Demand for data centers is booming worldwide simply because our love for the internet keeps booming. Industry giant Cisco Systems (CSCO) predicts that internet traffic will triple by 2014 to 64 exabytes per month. (To put that in perspective, it only takes five exabytes to store every word ever spoken.)
Of course, before such a dramatic ramp-up can occur, we need the infrastructure to facilitate it.
Accordingly, Tier 1 Research expects that global data center demand should easily outstrip supply through 2014. The research firm estimates that data center demand should jump 13% each year. Meanwhile, supply should only increase by 6%.
Such a supply and demand imbalance always leads to profits. It’s basic economics. And that’s where real estate investment trust, CoreSite Realty Corp. (COR), comes in.
The No-Hassle Approach to Data Center Profits
Denver-based CoreSite owns and operates a portfolio of 11 data centers, offering over two million net rentable square feet. Its facilities are located in some of the largest and fastest-growing areas in terms of data center demand – Los Angeles, Chicago, New York City, San Francisco Bay and Northern Virginia.
Its business is strikingly simple. All it does is rent out data center space – from an entire building down to a single cage or cabinet. The benefits of companies outsourcing their data center needs to CoreSite are numerous. They include a quicker time to market, scalability, no need for financing and cost reduction, all thanks to economies of scale.
Based on CoreSite’s growing customer list, which includes AT&T (T), Microsoft (MSFT), Google (GOOG), Facebook and The Nasdaq OMX Group (among others), this is clearly a business model with significant merit and profit potential. Especially since CoreSite is uniquely positioned to capitalize on the substantial uptick in data center demand that Tier 1 Research is predicting.
- Based on its current real estate holdings, CoreSite can easily double its square footage that’s available for rent.
- It can expand quickly via acquisitions. The company grew from one data center when it started operations in 2000 to its current size of 11 facilities, most via acquisitions. Management is now both experienced and in a financial position to take advantage of irresistible opportunities.
- The compelling industry growth trends – and supply constraints – also allow CoreSite to charge higher rent. In the last quarter alone, the company realized an 18.6% increase in rental rates on renewals.

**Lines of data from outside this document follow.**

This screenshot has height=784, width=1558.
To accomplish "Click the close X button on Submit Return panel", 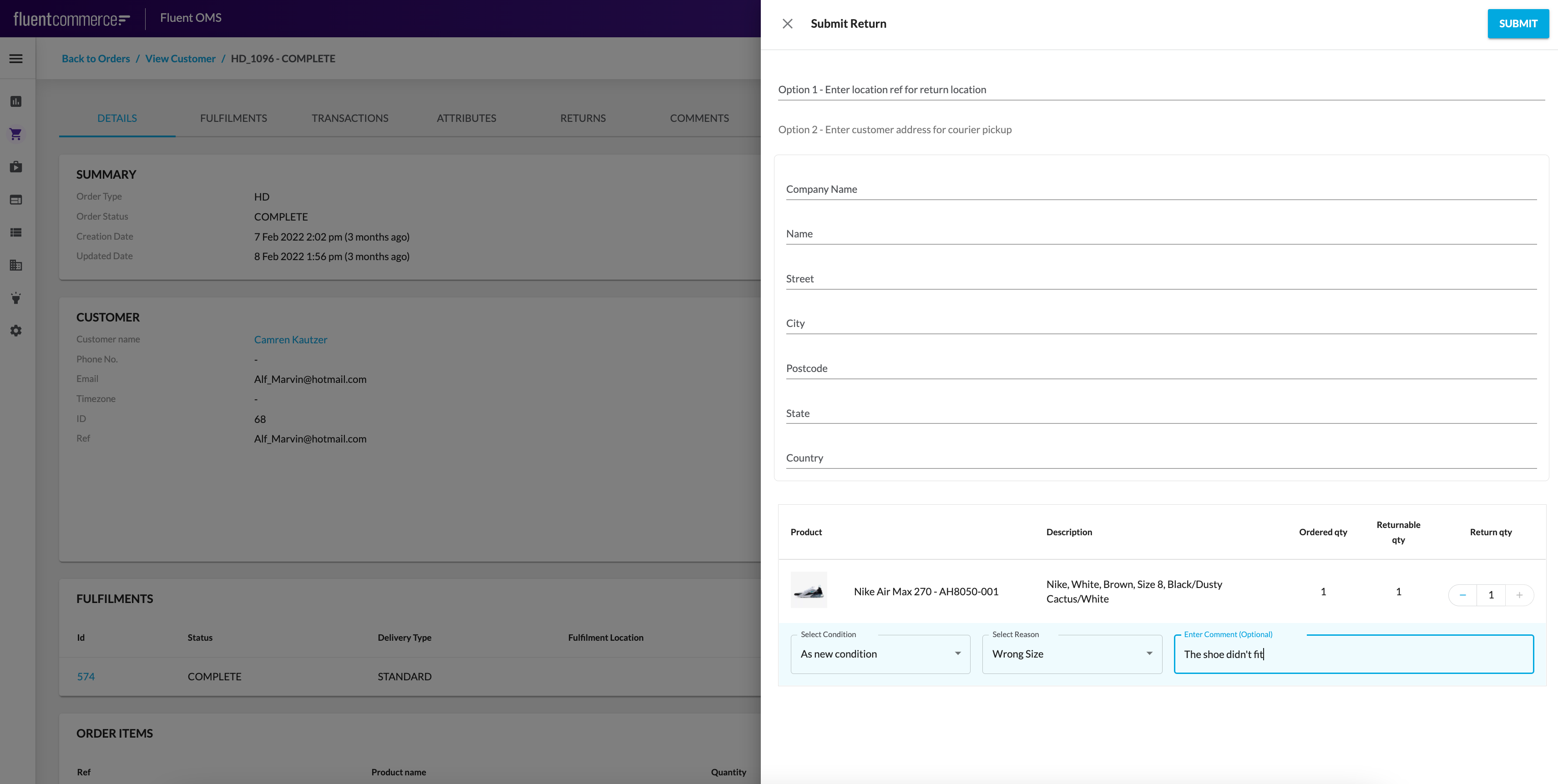I will click(787, 24).
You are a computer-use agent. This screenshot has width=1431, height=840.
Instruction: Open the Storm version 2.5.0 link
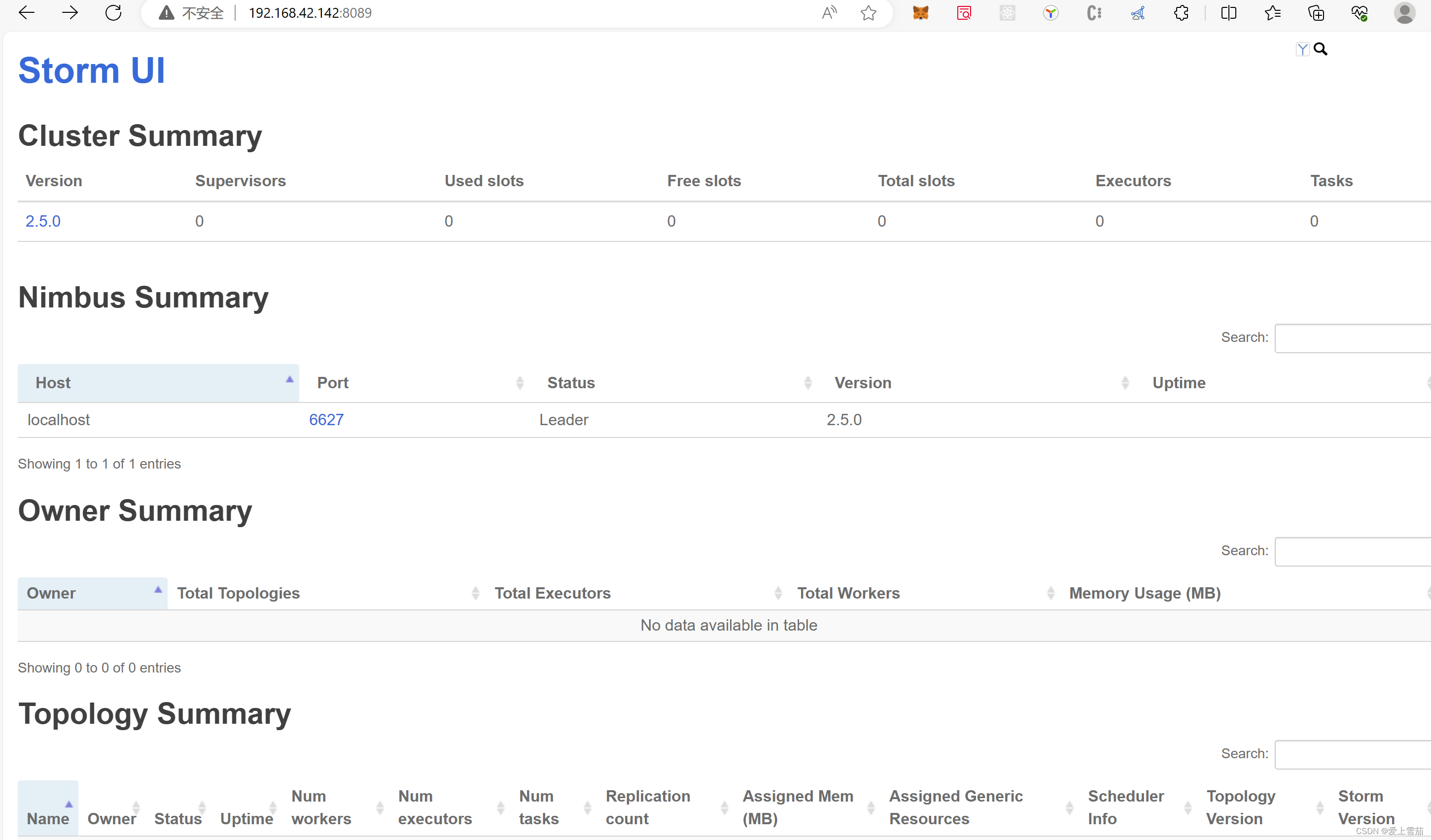[x=42, y=221]
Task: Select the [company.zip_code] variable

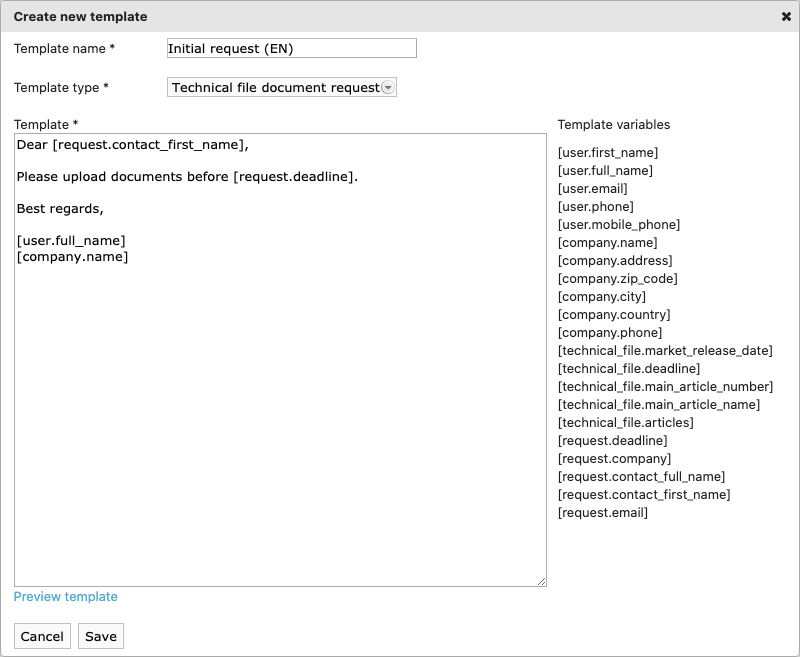Action: 617,279
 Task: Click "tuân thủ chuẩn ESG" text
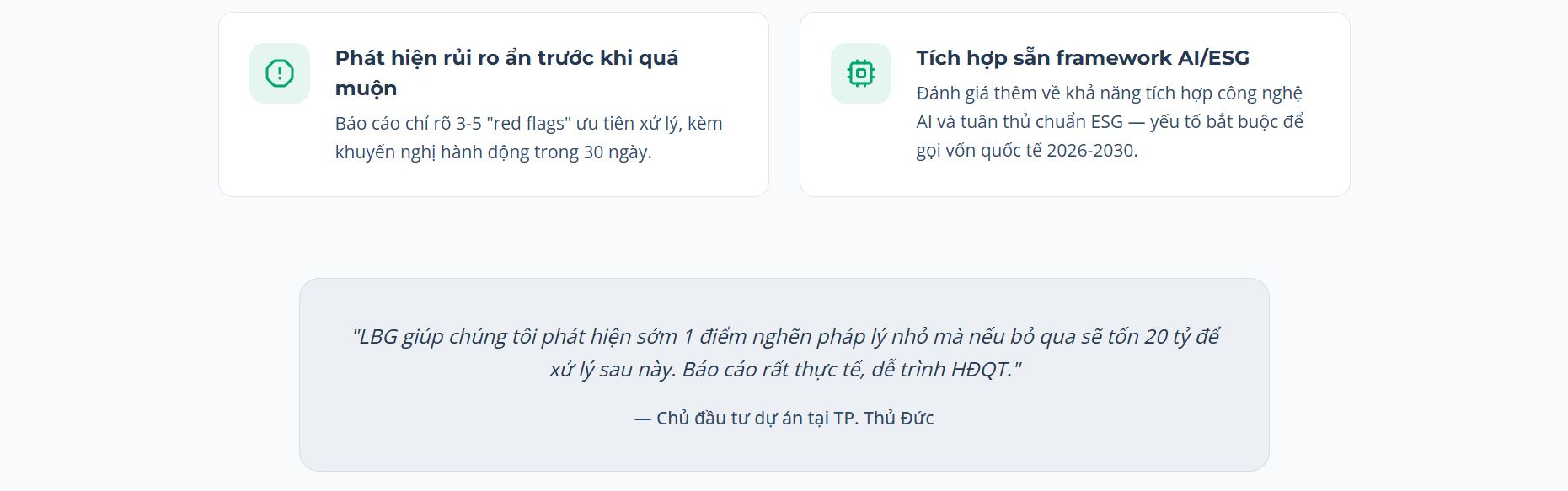[x=1041, y=122]

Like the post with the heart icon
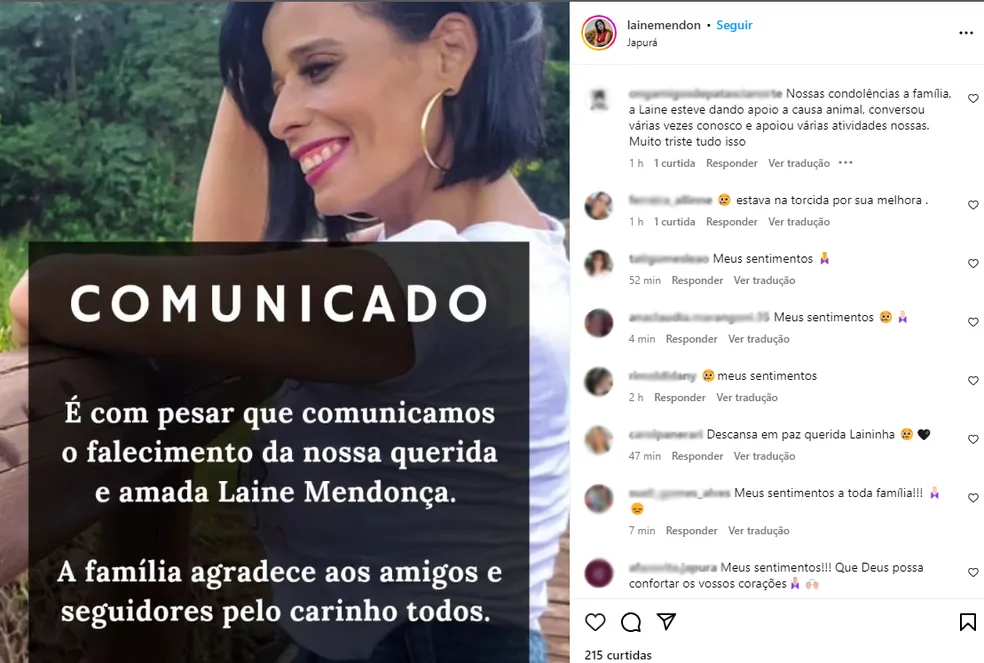(595, 622)
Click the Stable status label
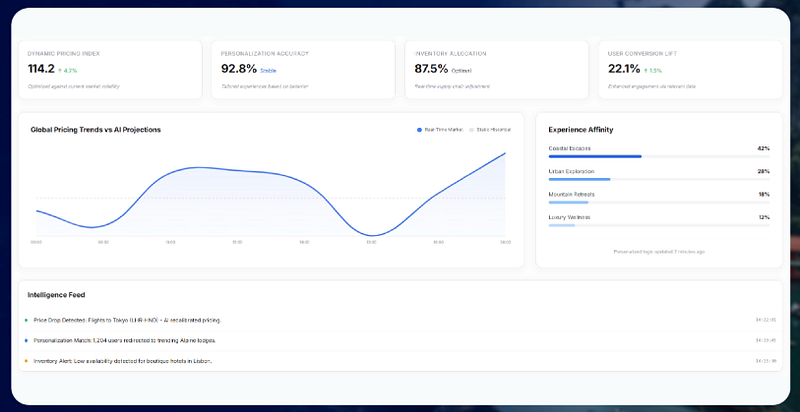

Since CoreSite is structured as a REIT, it’s required to pay out 90% of earnings to shareholders. That means as the company’s data center footprint – and profits – grow, so should the dividend it pays to investors.
Speaking of the dividend, the company currently pays an annual dividend of $0.52 per share. That’s equal to a respectable 3.5% yield. However, I expect the yield to increase significantly. I say that because industry peer, Digital Realty Trust (DLR), boasts a similar growth strategy (via acquisitions). And since going public in 2004, it has roughly doubled its yield.
In my opinion, CoreSite holds equal promise. So a little patience here should be amply rewarded with a heftier dividend check. (Never a bad thing.)
Under the Radar and Undervalued
CoreSite only went public in September. To date, only two other data center REITs have gone public. So we’re talking about an exclusive club of REITs that’s garnering minimal mainstream coverage. Such ignorance bodes well for the capital appreciation potential here, too.
As institutional investors – and then the rest of the investment world – inevitably wake up to the growth in data centers, they should naturally be drawn to CoreSite.
Getting in ahead of that move and collecting dividends while we wait is an attractive proposition, no doubt. But the opportunity is even sweeter here. At current prices, CoreSite is trading at a discount to its IPO price of $16 per share.
It’s rare to get an opportunity to buy into such a compelling growth story below the IPO price. So don’t delay. Especially since the next dividend payment will be paid on April 15, 2011 to stockholders of record on March 31, 2011.